**Data to process:**
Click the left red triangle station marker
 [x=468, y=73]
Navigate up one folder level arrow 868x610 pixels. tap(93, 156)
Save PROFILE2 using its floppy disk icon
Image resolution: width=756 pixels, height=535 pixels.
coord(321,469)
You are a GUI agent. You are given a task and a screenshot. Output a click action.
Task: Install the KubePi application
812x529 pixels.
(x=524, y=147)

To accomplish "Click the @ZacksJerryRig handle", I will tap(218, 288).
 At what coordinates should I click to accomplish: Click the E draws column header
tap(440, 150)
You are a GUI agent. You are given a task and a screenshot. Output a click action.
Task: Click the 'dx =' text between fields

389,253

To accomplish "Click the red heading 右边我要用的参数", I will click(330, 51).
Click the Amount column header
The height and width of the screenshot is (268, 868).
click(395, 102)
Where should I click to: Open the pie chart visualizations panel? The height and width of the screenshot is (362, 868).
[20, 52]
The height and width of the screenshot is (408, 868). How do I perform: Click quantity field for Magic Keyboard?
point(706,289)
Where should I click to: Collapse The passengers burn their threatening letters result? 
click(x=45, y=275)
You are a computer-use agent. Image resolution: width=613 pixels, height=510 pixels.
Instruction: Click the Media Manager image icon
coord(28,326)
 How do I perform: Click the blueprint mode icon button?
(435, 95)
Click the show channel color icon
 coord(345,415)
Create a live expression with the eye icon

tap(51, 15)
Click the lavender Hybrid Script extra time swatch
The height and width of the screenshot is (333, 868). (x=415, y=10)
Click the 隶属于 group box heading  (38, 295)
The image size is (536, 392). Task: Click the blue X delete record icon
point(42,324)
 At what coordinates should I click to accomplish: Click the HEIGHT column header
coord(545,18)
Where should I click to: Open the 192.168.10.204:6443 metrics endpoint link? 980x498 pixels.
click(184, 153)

**Instructions to follow:**
Output the data once more, exactly as it appears above.

**Output of the task:**
Click the left red triangle station marker
 [x=468, y=73]
Navigate up one folder level arrow 868x610 pixels. tap(93, 156)
Save PROFILE2 using its floppy disk icon
Image resolution: width=756 pixels, height=535 pixels.
coord(321,469)
You are a GUI agent. You are given a task and a screenshot. Output a click action.
Task: Install the KubePi application
812x529 pixels.
(x=524, y=147)

To accomplish "Click the @ZacksJerryRig handle", I will tap(218, 288).
 At what coordinates should I click to accomplish: Click the E draws column header
tap(440, 150)
You are a GUI agent. You are given a task and a screenshot. Output a click action.
Task: Click the 'dx =' text between fields

389,253

To accomplish "Click the red heading 右边我要用的参数", I will click(330, 51).
Click the Amount column header
The height and width of the screenshot is (268, 868).
click(395, 102)
Where should I click to: Open the pie chart visualizations panel? The height and width of the screenshot is (362, 868).
[20, 52]
The height and width of the screenshot is (408, 868). How do I perform: Click quantity field for Magic Keyboard?
point(706,289)
Where should I click to: Collapse The passengers burn their threatening letters result? 
click(x=45, y=275)
You are a computer-use agent. Image resolution: width=613 pixels, height=510 pixels.
Instruction: Click the Media Manager image icon
coord(28,326)
 How do I perform: Click the blueprint mode icon button?
(435, 95)
Click the show channel color icon
 coord(345,415)
Create a live expression with the eye icon

tap(51, 15)
Click the lavender Hybrid Script extra time swatch
The height and width of the screenshot is (333, 868). (x=415, y=10)
Click the 隶属于 group box heading  (38, 295)
The image size is (536, 392). Task: Click the blue X delete record icon
point(42,324)
 At what coordinates should I click to accomplish: Click the HEIGHT column header
coord(545,18)
Where should I click to: Open the 192.168.10.204:6443 metrics endpoint link? 980x498 pixels.
click(184, 153)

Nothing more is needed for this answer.